[Python-Dev] PEP 263 considered faulty (for some Japanese) (original) (raw)

SUZUKI Hisao suzuki@acm.org
Sat, 16 Mar 2002 16:25:05 JST


In message <m34rjj12l7.fsf@mira.informatik.hu-berlin.de>

> And almost every operating system in Japan is on the way to > adopt Unicode to save us from the chaos. I am afraid the > mileage of the PEP will be fairly short and just results in > loading a lot of burden onto the language,

That is a mis-perception. The PEP does not add a lot of burden onto the language; the stage-1 implementation is fairly trivial. The biggest change in the interpreter will be to have the parser operate on Unicode all the time; that change will be necessary stage 2, whether UTF-8 will be the default encoding or not.

I see. After all, the java compiler performs such a task now.

But I wonder what about codecs of the various encodings of various countries. Each of Main-land China, Taiwan, Korea, and Japan has its own encoding(s). They will have their own large table(s) of truly many characters. Will not this make the interpreter a huge one? And once UTF comes to major, will not they become a huge legacy?

Maybe each local codec(s) must be packed into a so-called Country Specific Package, which can be optional in the Python distribution. I believe you have considered such thing already. In additon, I see this problem does not relate to PEP 263 itself in the strict sense. The PEP just makes use of codecs which happen to be there, only requiring that each name of them must match with that of Emacs, doesn't it?

Also, the warning framework added will help people migrating - whether towards UTF-8 or custom locally-declared encodings is their choice.

As for declared encodings, I have one thing to say. And this is another point where THE CURRENT PEP CONSIDERED FAULTY FOR SOME JAPANESE. (It relates to UTF-16 again. sigh)

In short:

If the current PEP regards UTF-8 BOM, why it does not allow UTF-16 with BOM? The implementation would be very trivial. UTF-16 with BOM is becoming somewhat popular among casual users in Japan.

In long:

It is true that many Japanese developers do not use UTF-16 at all (and may be even suspicious of anyone who talks about the use of it ;-). However, the rest of us sometimes use UTF-16 certainly. You can edit UTF-16 files with, say, jEdit (www.jedit.org) on many platforms, including Unix and Windows. And in particular, you can use TextEdit on Mac. TextEdit on Mac OS X is a counterpart of notepad and wordpad on Windows.

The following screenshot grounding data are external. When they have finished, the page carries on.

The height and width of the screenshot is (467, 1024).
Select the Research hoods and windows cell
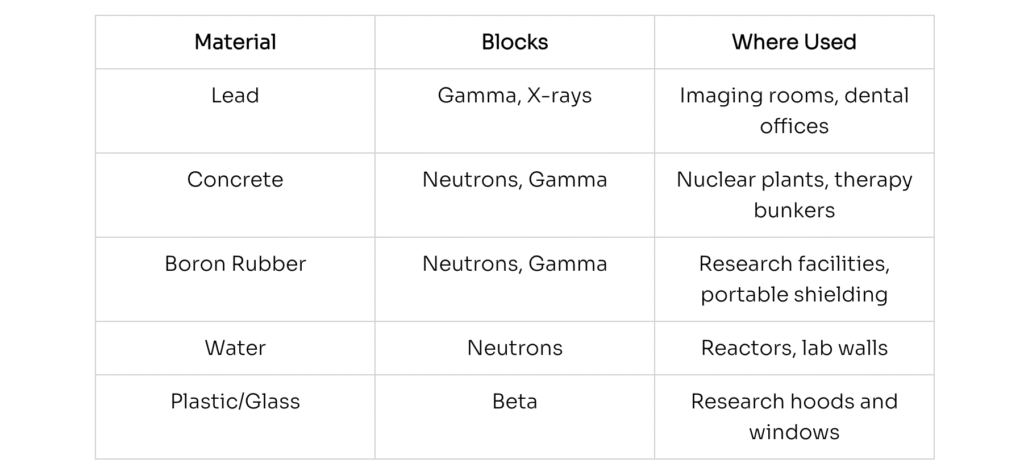coord(794,416)
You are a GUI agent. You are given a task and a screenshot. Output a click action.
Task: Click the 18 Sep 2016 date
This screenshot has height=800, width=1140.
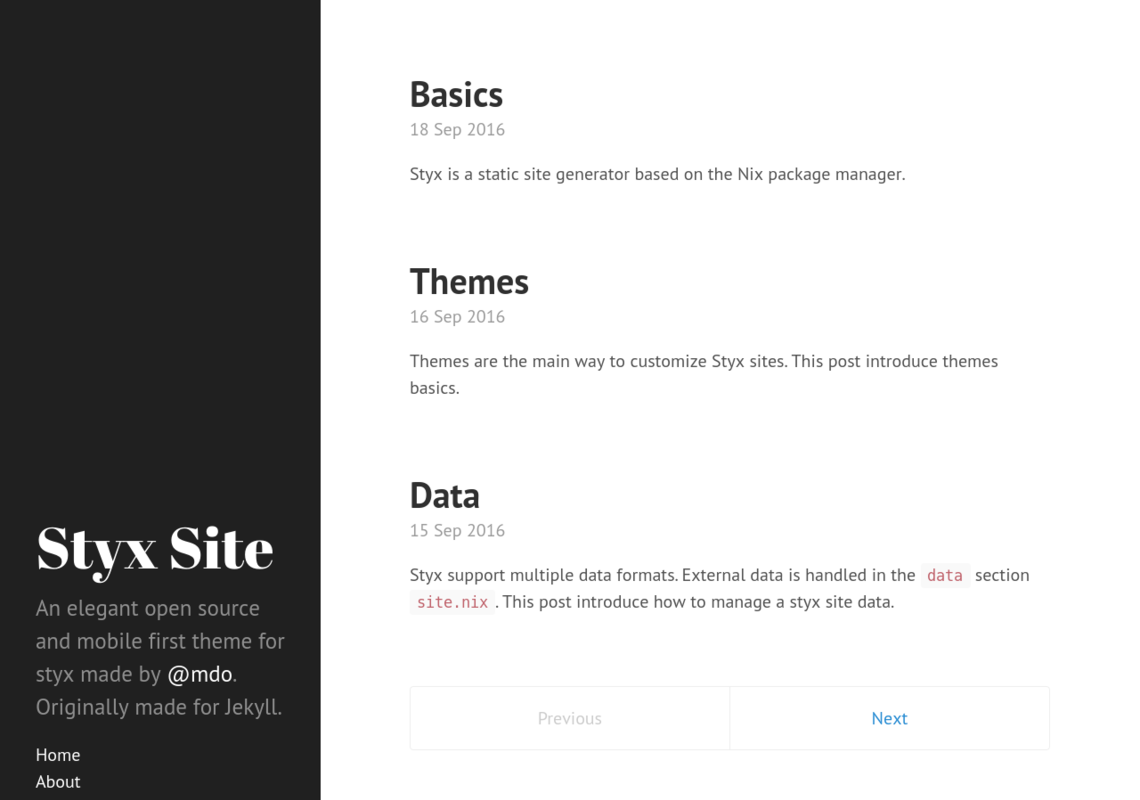pyautogui.click(x=457, y=129)
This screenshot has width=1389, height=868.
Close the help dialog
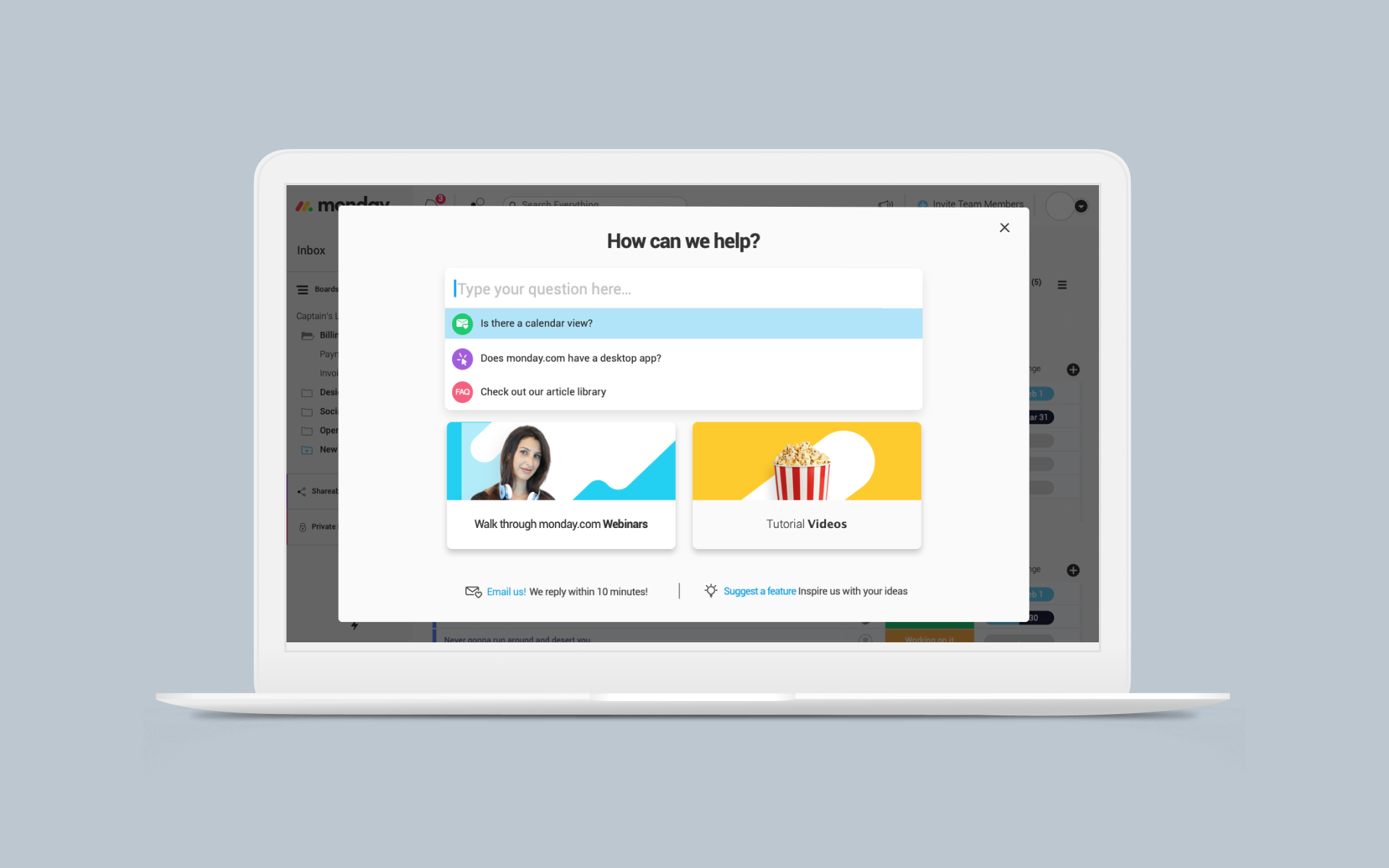[x=1004, y=228]
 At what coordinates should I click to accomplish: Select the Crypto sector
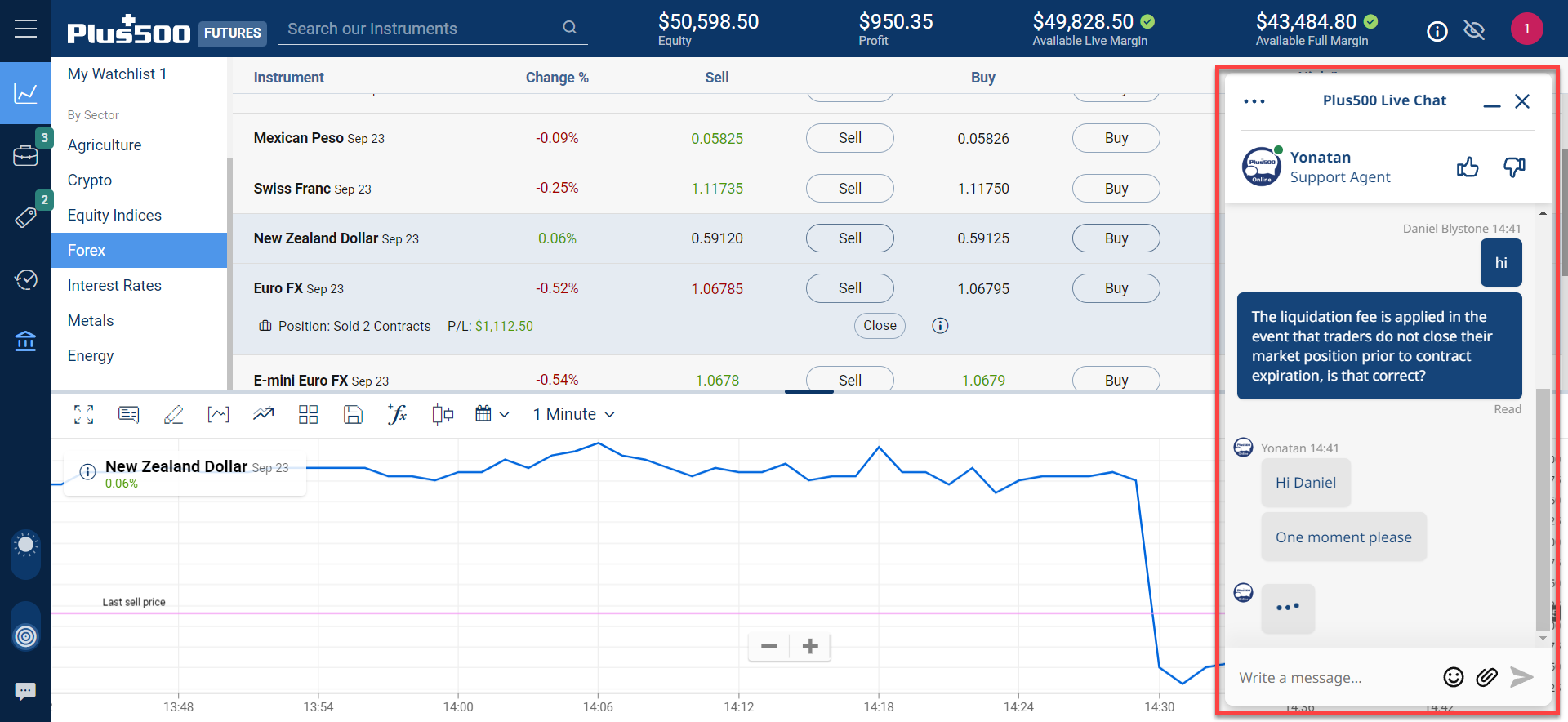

UTF-16 is typically 2/3 size to UTF-8 when many CJK chararcters are used (each of them are 3 bytes in UTF-8 and 2 bytes in UTF-16). And in particular on Japanese Mac, it has more support than other plain-text encodings. In the default setting, TextEdit saves a plain-text file in Shift_JIS or UTF-16. Shift_JIS suffers from the lack of several important characters which are used in the real life (most notably, several Kanji used in some surnames... Yes, there is a fair motivation among casual Japanese to use Unicode!). Once non-Shift_JIS character is used in the file, it will be saved in UTF-16 by default (not UTF-8, regrettably. Perhaps it may be because of the "mojibake" problem partly).

Now iBook, iMac and PowerMac are fairly popular among casual users in Japan; they are almost always within the top 10 in PC sales. Since Mac OS X has become the default recently, casual users are very likely to happen to write their scripts in UTF-16 with TextEdit.

Since TextEdit has similar key-bindings to Emacs, even power users

may want to use it to edit his script. Indeed I do so.

By the way, I had reported another problem which may make PEP 263 faulty, you know. There had been a project which one must operate on certain fixed-length texts in utf-16-be. In java world such data are not so rare. It was where that encoding was used as default. But I now see it would be reasonable not to depend on default in such cases. Anyway one could say that was a special case...

But this is not so. UTF-16 files is becoming popular among not-so-little users of Mac in Japan. Easy usability of various characters which are not found in classic JIS but in Unicode attracts some Japanese indeed. (Look into several Mac magazines in Japan, if you can.)

As the programming language for everyone, it will be very nice for Python to accept such scripts. I believe the orthogonality has been also one of the most imporant virtues of Python.

The implementation would be fairly straight. If the file begins in either 0xFE 0xFF or 0xFF 0xFE, it must be UTF-16.

> I know it is not the best practice either. However, you cannot > safely write ShiftJIS into Python source file anyway, unless > you hack up the interpreter parser itself for now.

In stage 2 of the PEP, this will be possible (assuming Python has access to a ShiftJIS codec).

Yes, I have appreciated the PEP on this very possibility. We will be also able to use even ISO-2022-JP.

If the stage2 comes soon within a year and it is highly stable, it may be EXTREMELY useful in Japan. Or else, I am afraid it might become bear's service... (Maybe only UTF - Unicode codecs will be relevant...)

-- SUZUKI Hisao <suzuki@acm.org> "Bye bye, Be!"